What Musk means by superintelligence is a GenAI module trained to be not only more intelligent than any living human but possessing both reasoning power and empathy—two qualities sceptics say GenAI today lacks.

Meta CEO Mark Zuckerberg is even more bullish on AI than Musk. He has created a division within Meta called superintelligence and hired million-dollar AI researchers to work on advanced GenAI models. He is pouring over $100 billion in building giant datacentres that house supercomputers on which GenAI models can be trained. These datacentres are gluttons for power: many need over 5 gigawatts (GW), enough to power a US city of two million people.

The first warning signs that exuberance over a GenAI-run superintelligent future was overdone came last week.
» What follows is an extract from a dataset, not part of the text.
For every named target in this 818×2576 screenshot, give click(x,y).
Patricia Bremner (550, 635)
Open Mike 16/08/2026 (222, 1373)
The world’s most aggressive venture capital firm, Softbank, sold its entire shareholding of $5.83 billion in AI chipmaker Nvidia, the world’s most valuable company with a market capitalisation of $5 trillion.

Softbank Founder and CEO Masayoshi Son said the sale was to raise funds for investing in other stocks, including several AI companies. The Japanese venture capitalist already has stakes in AI firms, OpenAI and PerplexityAI, so Son’s explanation wore thin. Softbank’s CFO Yoshimitsu Goto was circumspect: “I can’t say if we’re in an AI bubble or not.”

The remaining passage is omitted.